Benny Cairney

Personal information
- Full name: Bernard Cairney
- Date of birth: 16 October 1945
- Place of birth: Salsburgh, North Lanarkshire, Scotland
- Date of death: January 2023 (aged 77)
- Position: Inside forward

Youth career
- Thorniewood United

Senior career*
- Years: Team / Apps / (Gls)
- 1963–1965: Leicester City / 0 / (0)
- 1965: Celtic / 0 / (0)
- 1965–1968: Motherwell / 43 / (7)
- 1968–1970: Wigan Athletic / 59 / (8)
- Northwich Victoria
- Ross County

= Benny Cairney =

Scottish footballer (1945–2023)

Bernard "Benny" Cairney (16 October 1945 – January 2023) was a Scottish professional footballer who played for Motherwell and Wigan Athletic.

==Biography==
Cairney began his football career with junior club Thorniewood United. At the age of 17, he was signed by English First Division club Leicester City in October 1963, but was released at his own request two years later without making a first team appearance. He returned to Scotland and signed a three-month contract with Celtic, where he made several reserve team appearance before joining Motherwell. He made his first team breakthrough at Motherwell, and went on to make 54 appearances for the club, scoring 11 goals.

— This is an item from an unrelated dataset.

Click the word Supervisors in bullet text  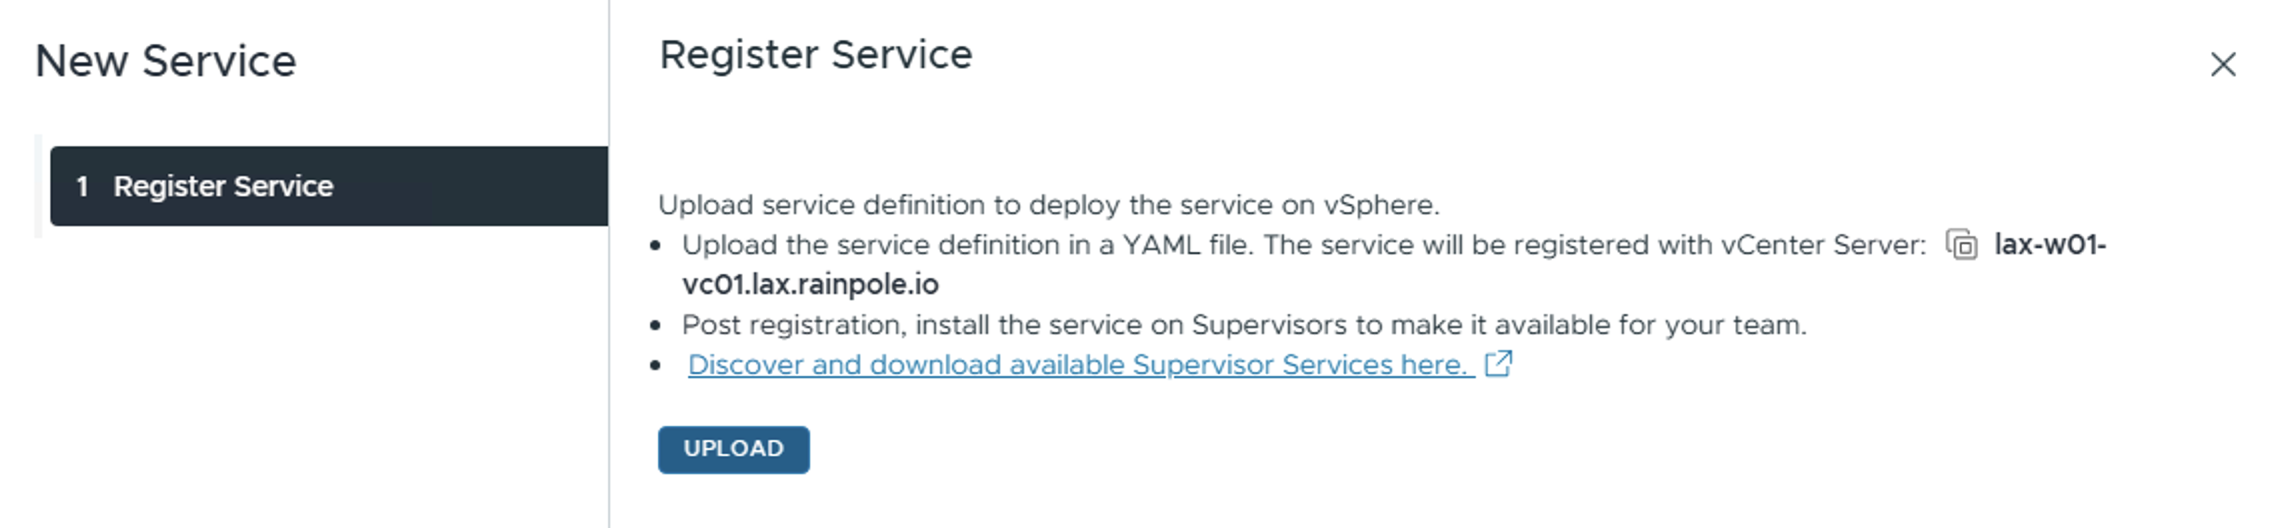tap(1268, 325)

Cairney began a second spell in England in 1968 after joining Northern Premier League club Wigan Athletic, scoring 26 goals in 95 appearances. In 1970, he was sold to Northwich Victoria as part of an exchange deal for Geoff Davies, and went on to score over 50 goals during his two seasons with the club. He finished his professional career in Scotland with Ross County before returning to junior football.

After retiring from football, Cairney worked as a chiropodist and physiotherapist. He died in January 2023, aged 77.